The recognition of two geographic races (exhibiting both adaptive differences in anthesis time and disease tolerance) within CCV presents a challenge for forest managers where trees from the northern race are planted in the south of the natural range of CCV. Our study revealed two factors that may mitigate gene flow between these races, namely, partial asynchrony in anthesis time and the overall low levels of flowering in planted stands of CCV. The likelihood may be further moderated by the observation of low levels of pollen production in plantations of young age (i.e. less than 14 years old) relative to nearby native stands, so that the source to sink ratio for pollen may be low.

These factors may reduce the overall risk profile of such planting that otherwise may be high owing to biological factors such as high cross-compatibility because of a lack of many pre- (e.g. structural incompatibilities) and post-zygotic (genetic) reproductive barriers (Barbour et al. 2008).
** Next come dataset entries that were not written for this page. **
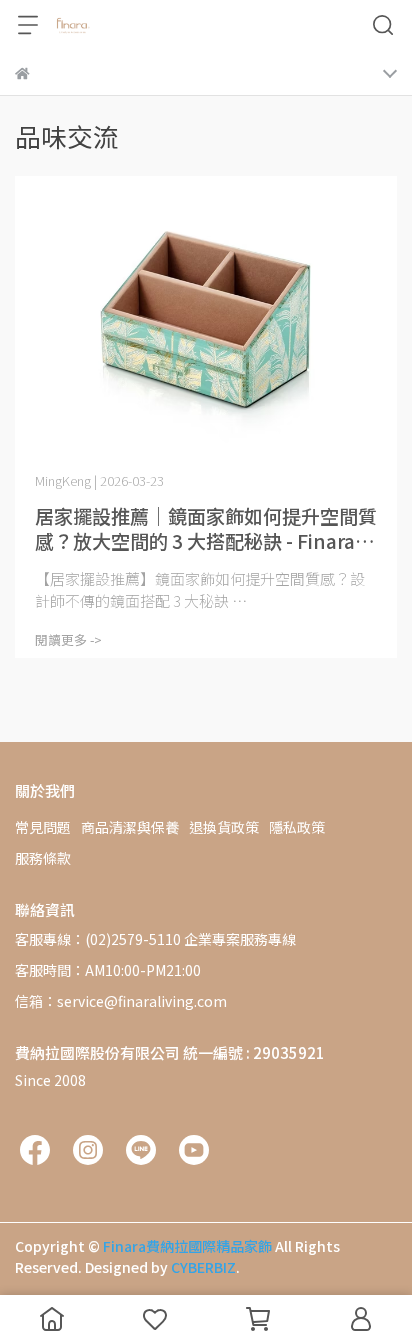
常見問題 (43, 827)
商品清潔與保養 (130, 827)
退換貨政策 (224, 827)
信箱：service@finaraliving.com (121, 1001)
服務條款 (43, 858)
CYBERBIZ (203, 1267)
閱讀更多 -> (68, 639)
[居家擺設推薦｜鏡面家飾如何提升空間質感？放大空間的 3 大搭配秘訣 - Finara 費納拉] (206, 319)
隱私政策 (297, 827)
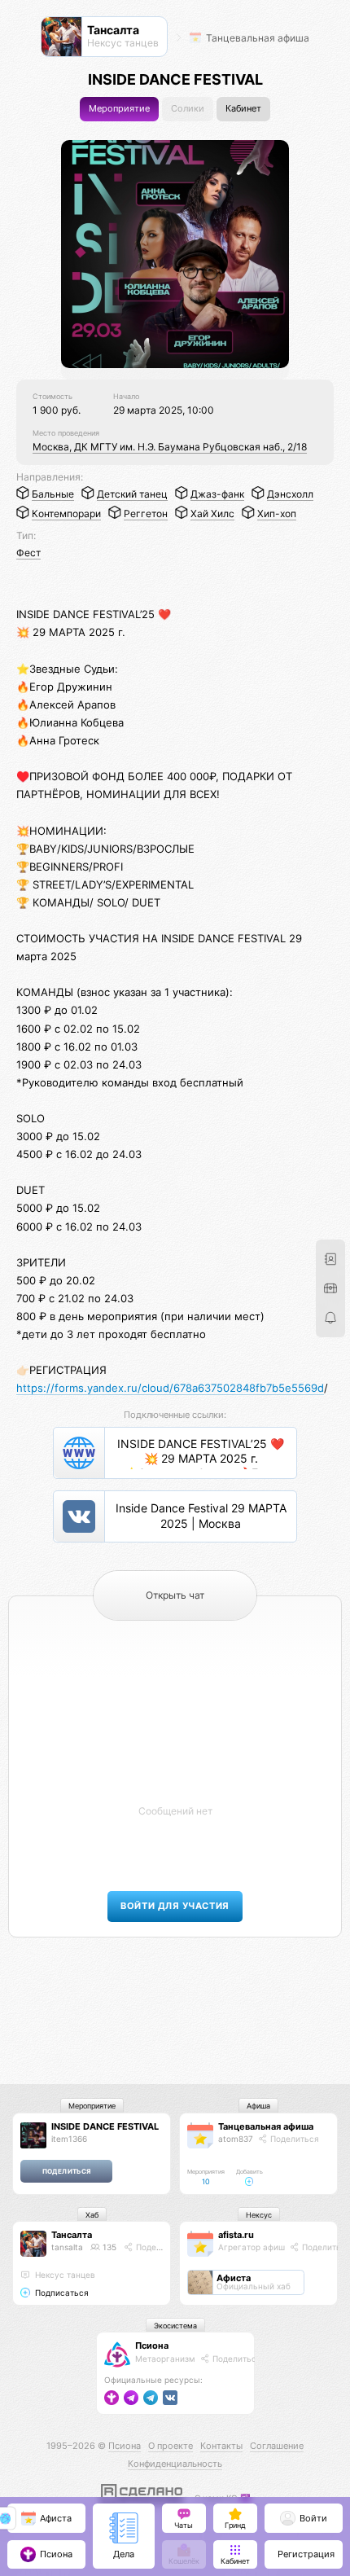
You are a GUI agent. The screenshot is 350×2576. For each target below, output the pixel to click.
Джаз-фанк (217, 494)
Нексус (259, 2214)
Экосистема (175, 2325)
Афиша (258, 2105)
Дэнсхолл (290, 494)
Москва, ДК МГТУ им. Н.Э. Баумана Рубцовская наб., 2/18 (170, 447)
On the other hand, increasing recognition of distinct geographic races with adaptive differences and evidence of genome-wide isolation among natural populations of CCV from neutral genetic markers may indicate that the potential impacts on the evolutionary trajectories of native stands, and their ecologies, may be higher than previously thought (Barbour et al. 2008). Evidence is mounting that populations of CCV differ in potentially important adaptive traits such as disease tolerance (Johnson et al. 2009; Pegg et al. 2011), frost tolerance (Larmour et al. 2000), terpene chemistry (Asante et al. 2001) and peak flowering time (this study), reflecting natural selection among populations for particular genes and gene combinations. Gene flow between populations may contribute to either mal-adaption (e.g. reduced reproductive fitness), or range expansion (e.g. perhaps because of higher tolerance to abiotic or biotic stress or enhanced dispersal) or both, in hybrids, as well as having wider ecological impacts on dependant fauna (perhaps owing to altered timing in the availability of nectar or pollen food source for pollinators, for example). Spotted gums are a food source for birds as well as flying mammals such as the grey headed flying fox (Southerton et al. 2004). These impacts may be increased where the ratio of pollen in the source (plantation) and the sink (native stand) is greater (Potts et al. 2003), and in some cases, the viability of small remnants may be threatened because of pollen swamping (Petit et al. 2004) or dilution of the reproductive capacity of native stands (i.e. by soaking up otherwise viable female gametes with mal-adapted pollen; Keim et al. 1989). Mal-adaption may manifest itself early in the life of the first-generation hybrid, perhaps mitigating further introgression, or it may be delayed beyond the onset of reproduction (such a temporal delay might be a consequence of climate change, for example), having longer-term implications for the recipient population.

Crossing and evaluation of fitness is also needed to assess whether outbreeding depression (OBD) will manifest in advanced generations of hybrids between genetic groups of spotted gum. A lowered fitness in the first-, and particularly later-generation hybrids of plants relative to the parental taxa (OBD) may also arise as a result of intrinsic (i.e. breakdown in co-adapted gene complexes) or extrinsic (i.e. hybrid less fit in particular environments) factors (Frankham et al. 2007). The breakdown in favourable epistatic interactions in co-adapted gene complexes, for example, is viewed as a likely cause of reduced vigour in other later-generation eucalypt hybrids (Costa e Silva et al. 2012). The degree of OBD in hybrids may relate to the genetic distance between the parents (e.g. because of distance, habitat or topographical barriers; Waser and Price 1989) and can be assessed by genetic markers and the F_st metric (Beaumont 2005). Three geographically based genetic groups have been identified within CCV and its relative CH, that align with habitat barriers are thought to be indicative of long-term restrictions to gene flow in the these taxa (Shepherd et al. 2008). It is unclear yet whether OBD will be evident in inter-racial crosses of CCV; however, if so, this may limit introgression between planted and native CCV in some circumstances.